History and Historicity in African American Women’s Literature
In both my critical and literary readings of Black women writers and literary critics, I see a grappling with historicity and the philosophy of history. Unlike academic historians who rarely cite literary scholars in their analysis of history, Black women scholars of literature cite and directly intervene in conversations with historians as well as on the nature of history itself. This is evident in the work of Cheryl Wall, Deborah McDowell, Frances Smith Foster, Miriam De Costa as well as Saidiya Hartman. Black women’s literary work also addresses issues of history and historicity. The most well known example is probably Toni Morrison’s Beloved, but I also think that the novels Of One Blood, Corregidora, and The Women of Brewster Place all engage in an analysis of history, of possibility, of rupture.
I am informed in my understanding of black women’s literature and history by Saidiya Hartman’s concept of critical fabulation, which she defines as
“By playing with and rearranging the basic elements of the story, by re-presenting the sequence of events in divergent stories and from contested points of view, I have attempted to jeopardize the status of the event, to displace the received or authorized account, and to imagine what might have happened or might have been said or might have been done. By throwing into crisis “what happened when” and by exploiting the “transparency of sources” as fictions of history, I wanted to make visible the production of disposable lives (in the Atlantic slave trade and, as well, in the discipline of history), to describe “the resistance of the object, if only by first imagining it, and to listen for the mutters and oaths and cries of the commodity. By flattening the levels of narrative discourse and confusing narrator and speakers, I hoped to illuminate the contested character of history, narrative, event, and fact, to topple the hierarchy of discourse, and to engulf authorized speech in the clash of voices. The outcome of this method is a “recombinant narrative,” which “loops the strands” of incommensurate accounts and which weaves present, past, and future in retelling the girl’s story and in narrating the time of slavery as our present.”
I argue here that other scholars of Black women’s literature-Deborah McDowell, Cheryl Wall, Frances Smith Foster-as well as Black women authors themselves-work to “illuminate the contested character of history” as Hartman does.
Cheryl Wall writes that “on the cusp of a new century, black women’s writing has been preoccupied with the recuperation and representation of the past four hundred years of black peoples lives in the United States and through the African Diaspora.” Wall emphasises the ways in which black women writers like Gayl Jones, Audre Lorde, Toni Morrison, and Gloria Naylor contest, revise and create a history hidden and unwritten. For Wall, “worrying the line” is part of a tradition-of revision, of storytelling. Wall says “Black women writers pay their respect to the line of African American literary tradition while worrying that line in order to recollect stories that were never written but were passed down orally from generation to generation, as well as to imagine stories that were too painful to ever be told.”

MATERIAL:
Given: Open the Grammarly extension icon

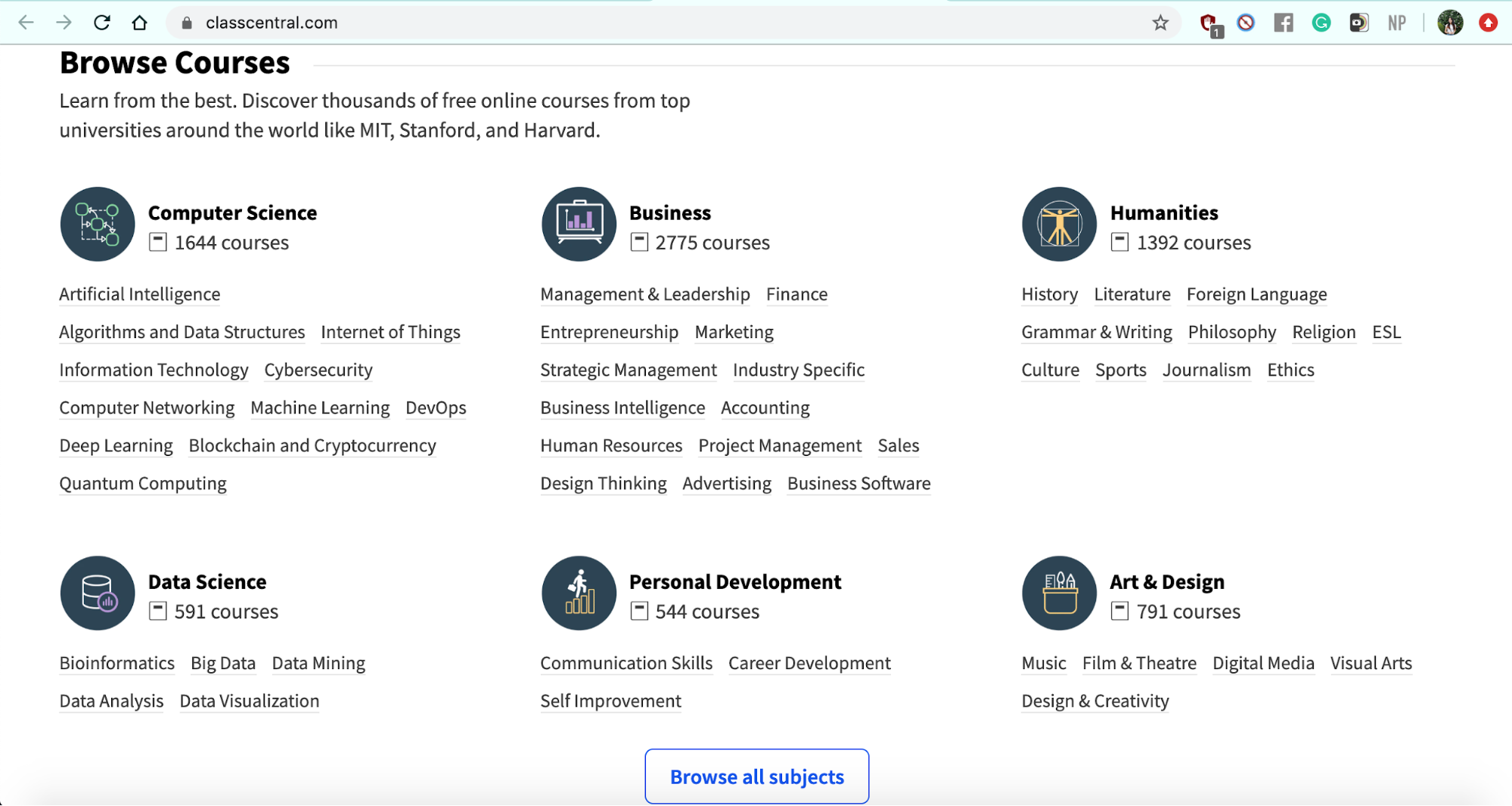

REQUIREMENTS:
a - Rewrite the paragraph of the essay on history in Black women's literature that begins "Cheryl Wall writes that" in shorter form, keeping its main facts.
b - Reproduce the essay on history in Black women's literature between "History and Historicity in" and "possibility, of rupture.", inclusive, substituting "Sula" for "Corregidora".
c - According to the essay on history in Black women's literature, which concept of Saidiya Hartman's informs the author's understanding of Black women's literature and history?
This material comes from a different source than the text.

RESULTS BY TASK:
a - Cheryl Wall observes that, at the turn of a new century, Black women's writing focused on recovering and representing four hundred years of Black life in the United States and the African Diaspora. She shows how writers such as Gayl Jones, Audre Lorde, Toni Morrison, and Gloria Naylor contest, revise, and create a hidden, unwritten history. For Wall, "worrying the line" belongs to a tradition of revision and storytelling. These writers honor the African American literary tradition while worrying it, both to recover stories passed down orally and to imagine stories too painful to tell.

b -
History and Historicity in African American Women’s Literature
In both my critical and literary readings of Black women writers and literary critics, I see a grappling with historicity and the philosophy of history. Unlike academic historians who rarely cite literary scholars in their analysis of history, Black women scholars of literature cite and directly intervene in conversations with historians as well as on the nature of history itself. This is evident in the work of Cheryl Wall, Deborah McDowell, Frances Smith Foster, Miriam De Costa as well as Saidiya Hartman. Black women’s literary work also addresses issues of history and historicity. The most well known example is probably Toni Morrison’s Beloved, but I also think that the novels Of One Blood, Sula, and The Women of Brewster Place all engage in an analysis of history, of possibility, of rupture.

c - Critical fabulation.